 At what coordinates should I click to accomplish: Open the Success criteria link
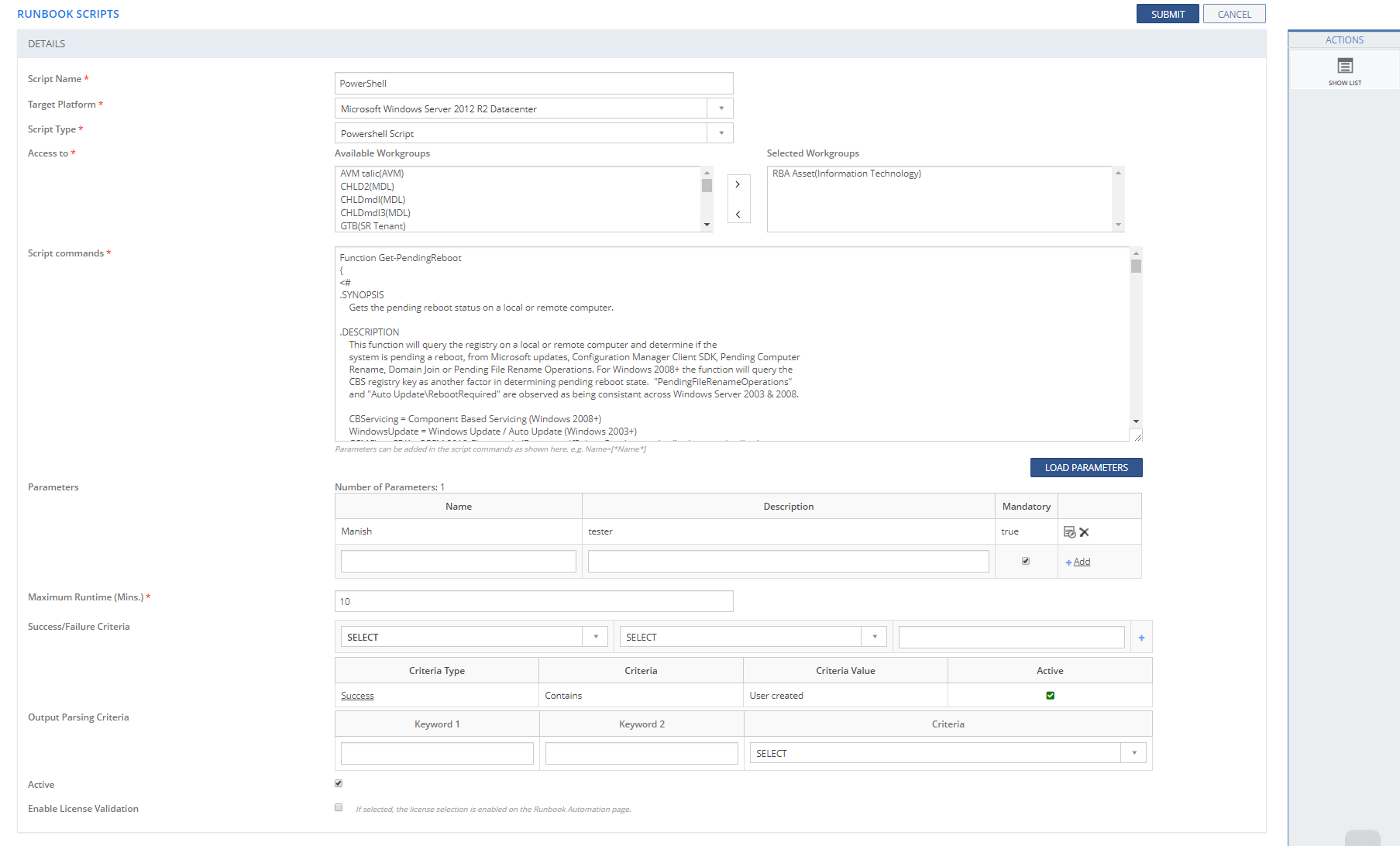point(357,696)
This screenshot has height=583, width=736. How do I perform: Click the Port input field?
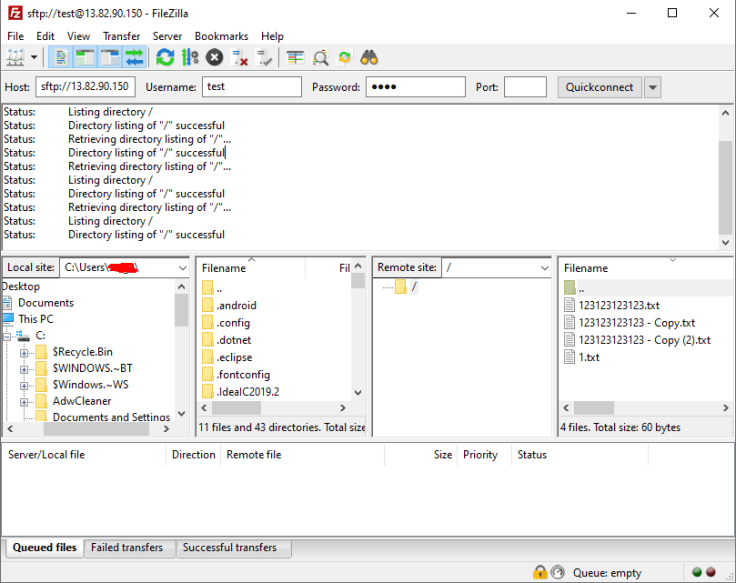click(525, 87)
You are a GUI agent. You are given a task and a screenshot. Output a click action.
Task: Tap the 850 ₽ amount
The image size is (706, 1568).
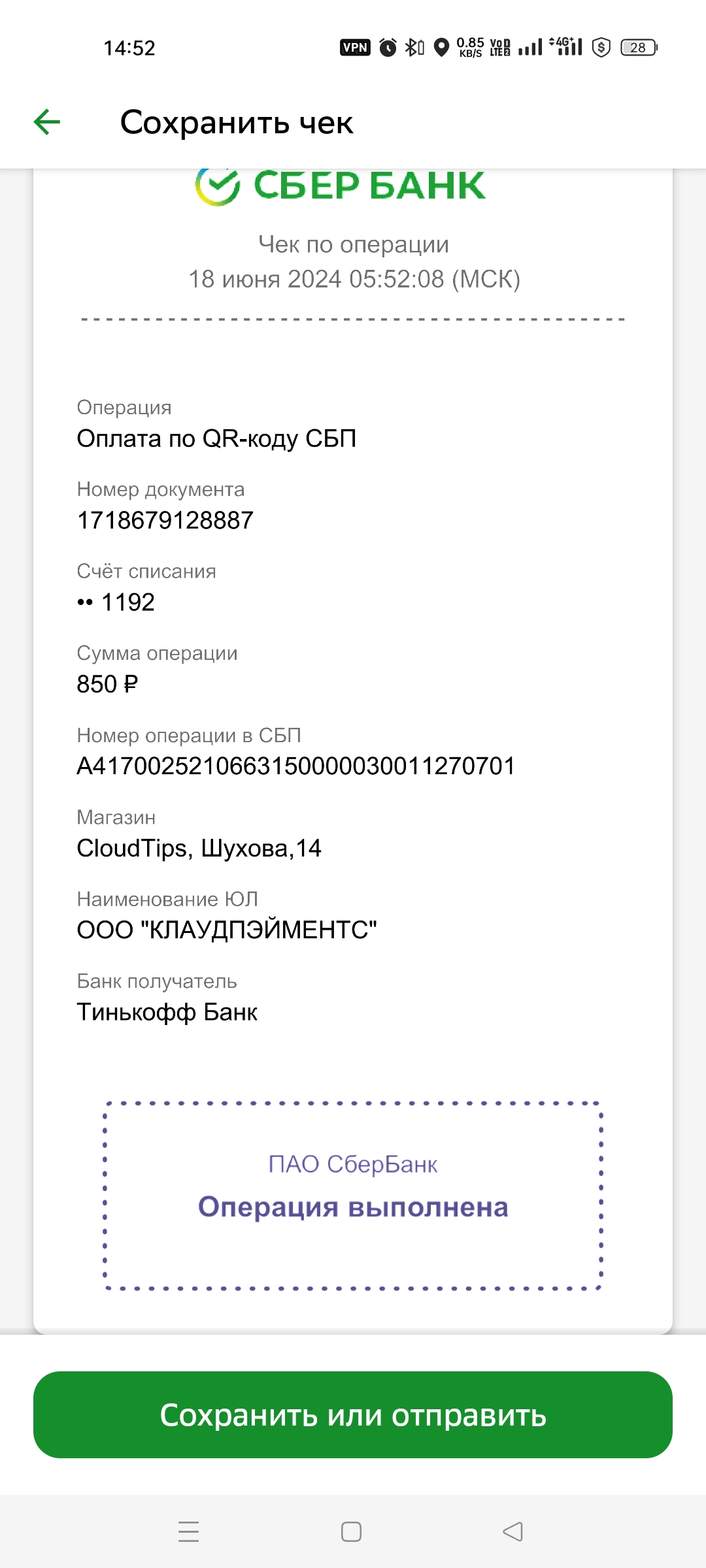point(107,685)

**EXERCISE DESCRIPTION**
Before you finish, make sure every line above has been repeated exactly and no picture remains in the copy.

**YOUR SOLUTION**
 At what coordinates should I click to accomplish: Open the Success criteria link
point(357,696)
This screenshot has height=583, width=736. How do I perform: Click the Port input field?
click(525, 87)
You are a GUI agent. You are given a task and a screenshot. Output a click action.
Task: Tap the 850 ₽ amount
The image size is (706, 1568).
point(107,685)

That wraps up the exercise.